LGBMRegressor(max_depth=20, num_leaves=90)

* Let's test the performance.

In [280]:
imp_lgbmr_pred = imp_lgbmr_r.predict(imp_X_test)
sklearn.metrics.mean_absolute_error(y_test, imp_lgbmr_pred)

0.09876587876028549

* The error we get here is singificantly higher than the previous model, so we won't try to tune it even more.

### Conlusions - Non Neural Network Machine Learning
* The best results were achieved with the **LGBM Regressor**.
* The Minimum Mean Absolute Error for the test set was: **0.0853**.
* But let's dive a little deeper and try to interpret how this results were calculated.
* To do that, we will use the **feature importances** of our best regressor. 

In [94]:
importances = fine_all_lgbmr_r.feature_importances_
indices = np.argsort(importances)[::-1]
feature_cols = all_X_test.columns
    
for f in range(10):
    print("%d. feature %d %s (%f)" % (f + 1, indices[f], feature_cols[indices[f]], importances[indices[f]]))

1. feature 9 duration_ms (4058.000000)
2. feature 8 tempo (3534.000000)
3. feature 7 liveness (3388.000000)
4. feature 4 speechiness (3191.000000)
5. feature 134 duration_std_mid (3166.000000)
6. feature 78 duration_std_start (2993.000000)
7. feature 0 danceability (2938.000000)
8. feature 108 pitches_2_std_mid (2917.000000)
9. feature 79 pitches_1_means_mid (2853.000000)
10. feature 97 timbre_7_means_mid (2849.000000)

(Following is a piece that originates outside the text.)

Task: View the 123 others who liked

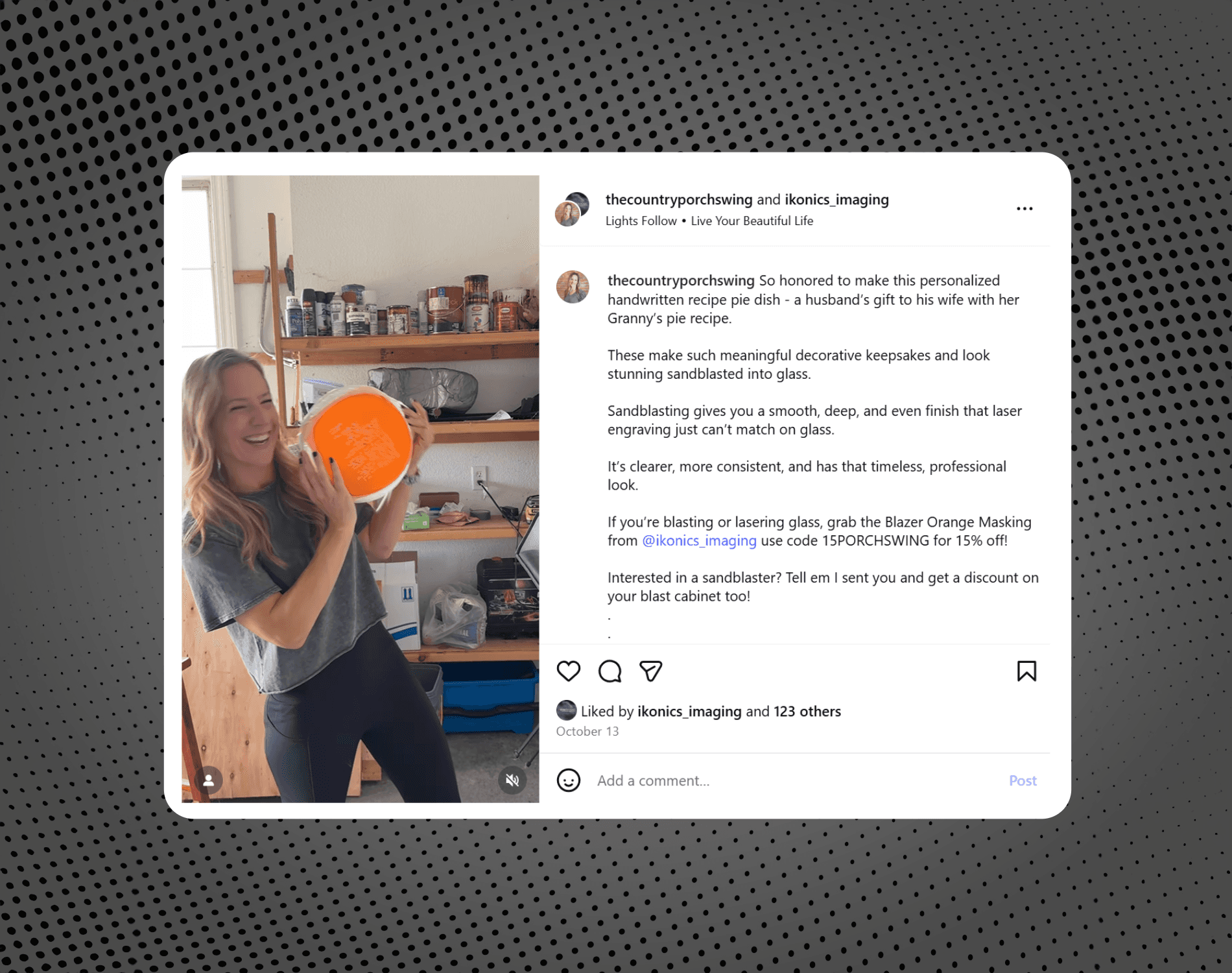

* The three most important predictors according to the feature importances are:
  * <code>duration_ms</code>
  * <code>tempo</code>
  * <code>liveness</code>
* This may be a little surprising, but we have to remember that each of these is combined with all the others to get good results.
* We can't be sure, but for example we can see that <code>duration_std_mid</code> and <code>duration_std_start</code> are also very high. So the combination of the duration of the  song with the standard deviation of the duration of each segments, may be important for the calculation of valence.
* Also, <code>liveness</code> and <code>speechiness</code> are columns that we didn't include in our important dataset, which is something that may explain the better results we get with this one.
* Lastly, *pitch 1* appears twice in the top feature importances, which shows us that it must be one of the most important features that we get from the deep analysis.
* Additionally, <code>loudness</code> does not appear a single time here, which may show that does not affect valence after all.
* In general a more high level interpretation of the feature importances gives an indication that *valence* has a lot to do with the rhythm of the song (variance of the duration of the segments, tempo, danceability, all relate to the rhythm).